O executivo da Serasa Experian lembra ainda que “bolsos novos” estão aparecendo, da mesma forma que ocorrem mudanças regulatórias a respeito dos novos instrumentos de crédito.
Entre as disposições regulatórias que o mercado de capitais traz para o universo agro estão os requisitos de sustentabilidade, ou seja, há dinheiro novo, mas ele só deverá ser concedido para quem tem compromissos de expandir a produção agrícola sem desmatamento, entre outras exigências.
Desafio é figital
A mesma digitalização que permite a rastreabilidade de gado no campo – punindo quem usa propriedades sem controle ambiental – também viabiliza o maior contato com o potencial tomador de crédito.
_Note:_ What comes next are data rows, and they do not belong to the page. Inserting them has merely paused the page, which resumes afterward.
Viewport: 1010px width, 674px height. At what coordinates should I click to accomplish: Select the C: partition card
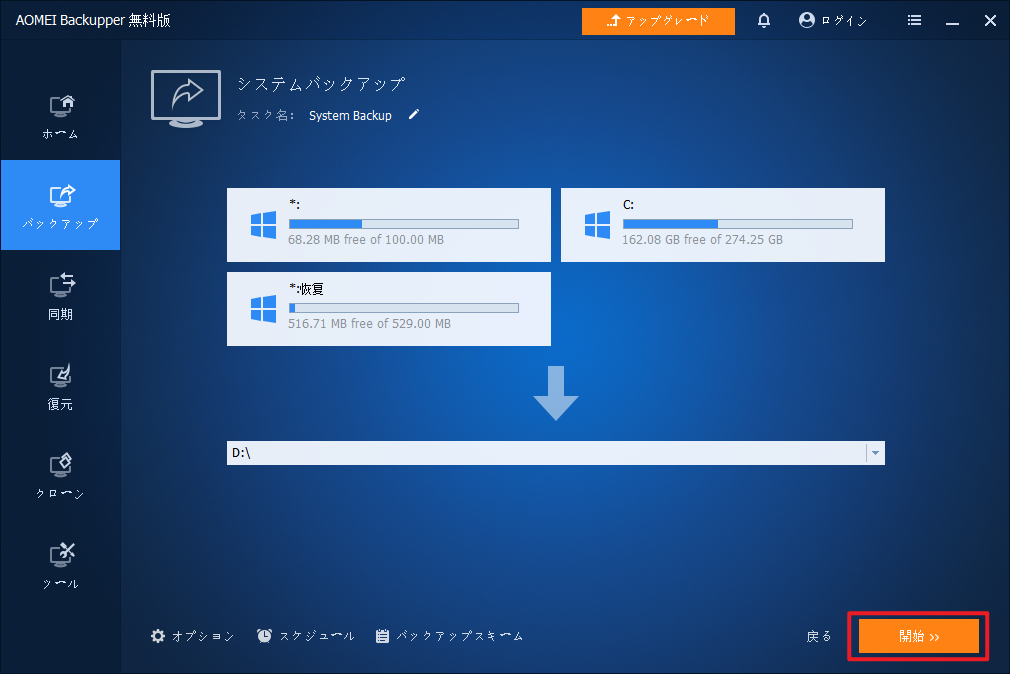click(x=723, y=225)
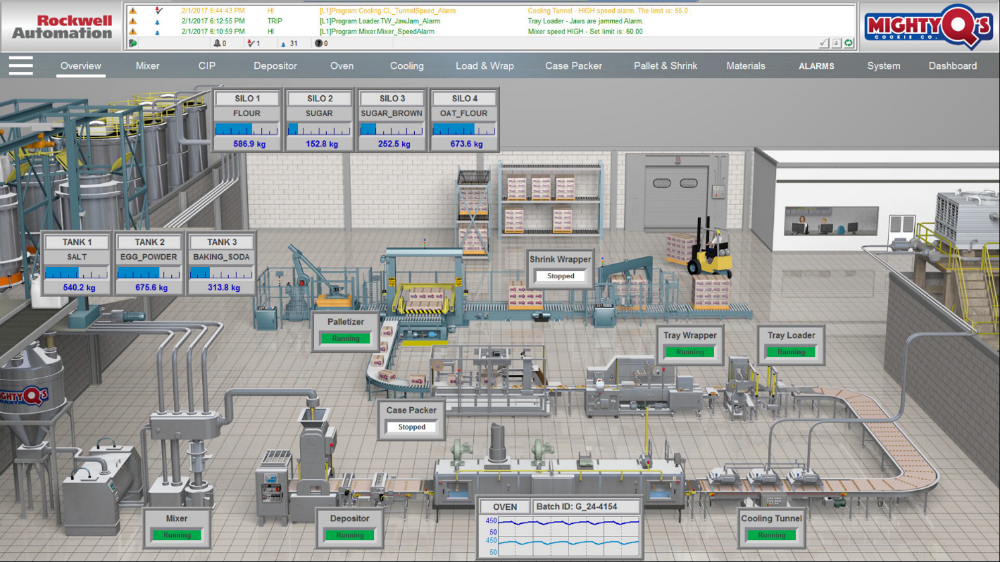Click the Case Packer Stopped status button
1000x562 pixels.
coord(412,427)
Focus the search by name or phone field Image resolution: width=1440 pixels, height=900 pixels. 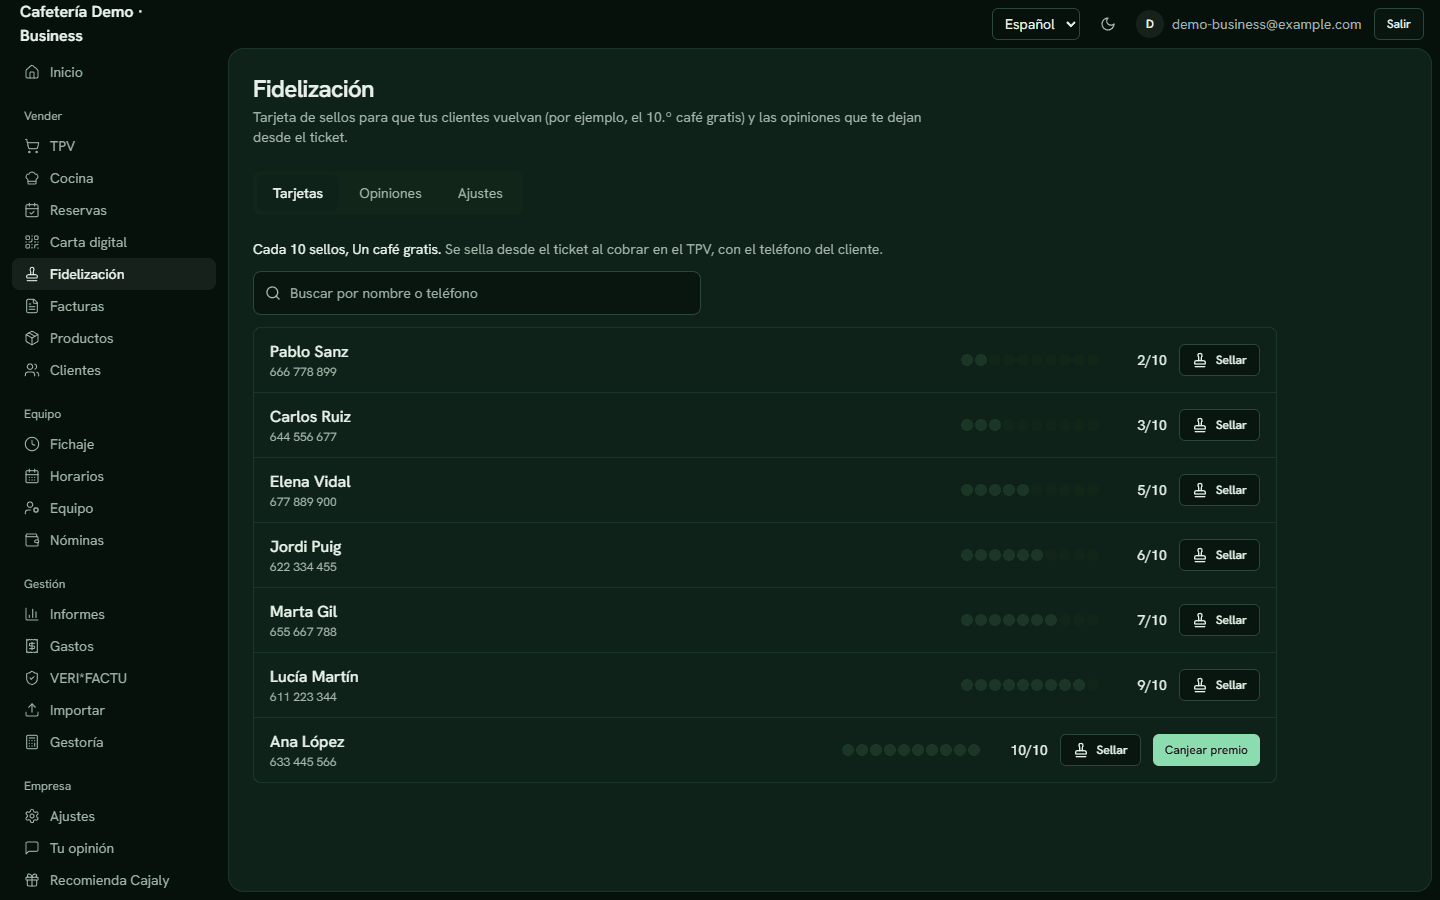click(x=477, y=293)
O mercado agro adere a essa nova onda, mas não de todo, pois tradicionalmente o relacionamento cara a cara tem sido o padrão no segmento.
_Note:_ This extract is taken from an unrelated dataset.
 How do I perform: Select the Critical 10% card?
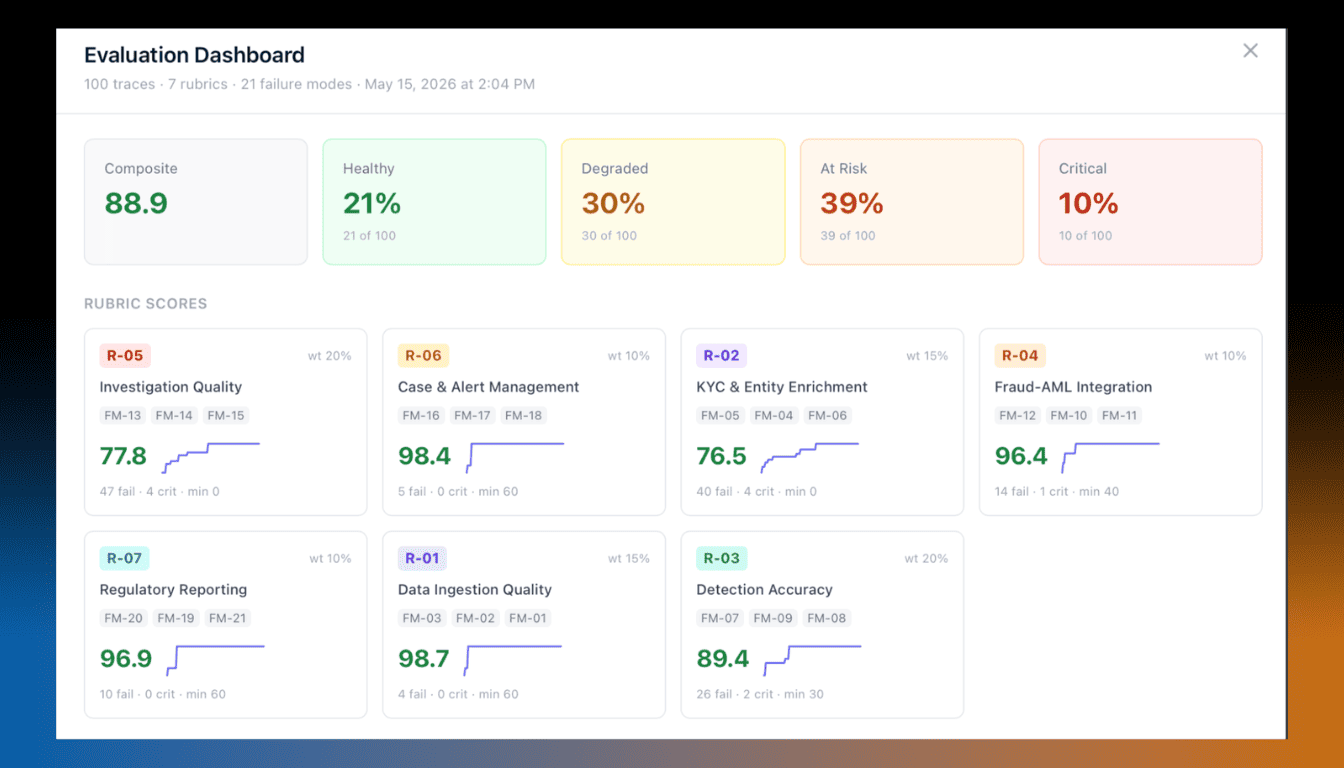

Apesar da jornada digital para obtenção de crédito começar a fazer parte das opções, a negociação vai envolver modelos híbridos de negociação. Essa é a avaliação de Nadege Saad, líder do setor de agronegócios no Bradesco. Para ela, é preciso ter parceiros dentro do mercado agro para entender o produtor.
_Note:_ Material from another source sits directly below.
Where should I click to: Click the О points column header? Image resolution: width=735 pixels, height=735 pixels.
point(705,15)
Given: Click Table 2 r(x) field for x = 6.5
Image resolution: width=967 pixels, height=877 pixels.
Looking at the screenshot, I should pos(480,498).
Na lista de parceiros, ela cita os fabricantes de implementos, um dos mercados potenciais a serem financiados pelos novos instrumentos de crédito. É a informação derivada deles – e de outros participantes do ecossistema de agro – que pode melhorar a avaliação de riscos do produtor rural e oxigenar o mercado de crédito.
Fabrício Pezente, fundador e CEO da Traive, plataforma de gestão de crédito agrícola, concorda com Nagele e vai além ao explicar que é necessário participar de um ecossistema que, no caso dele, vai escalando de B2B (negócios para negócios) para o B2C (negócios para o consumidor).
Explicando: para chegar ao produtor rural, que não atende todo mundo, a plataforma mira em atores que já fazem parte desse universo, como as cooperativas agrícolas, tradings, indústria de insumos e alguns bancos. Essa estratégia permite combinar o uso de digitalização e amplia a diversificação de potenciais tomadores de crédito.
Um dos maiores desafios no novo cenário são os produtores rurais de menor tamanho e a agricultura familiar, que seria cerca de quatro vezes maior do que o grande mercado de agro, na avaliação de César, da Experian Serasa. Para ele, esse mercado não só precisa de crédito, como também de suporte técnico para usar de forma eficiente o dinheiro captado.
Ele também vê o risco de que as novas fontes de crédito sejam preteridas em caso de inadimplemento. Pelo relacionamento tradicional com bancos, por exemplo, é possível que os produtores rurais prefiram organizar suas dívidas com quem está mais próximo.
Nagele, do Bradesco, confirma uma assertiva de seus colegas: o relacionamento totalmente digital entre as novas fontes de crédito e seus clientes ainda vai demorar um tempo. A aposta seria num modelo de entendimento mais amplo do setor, como acontece com os bancos comerciais agrícolas dos Estados Unidos, que agem em combinação com a agilidade das agrifintechs.
“O crédito passará sempre pelo figital”, resume a especialista, falando no modelo que combina os recursos do mundo físico com o digital.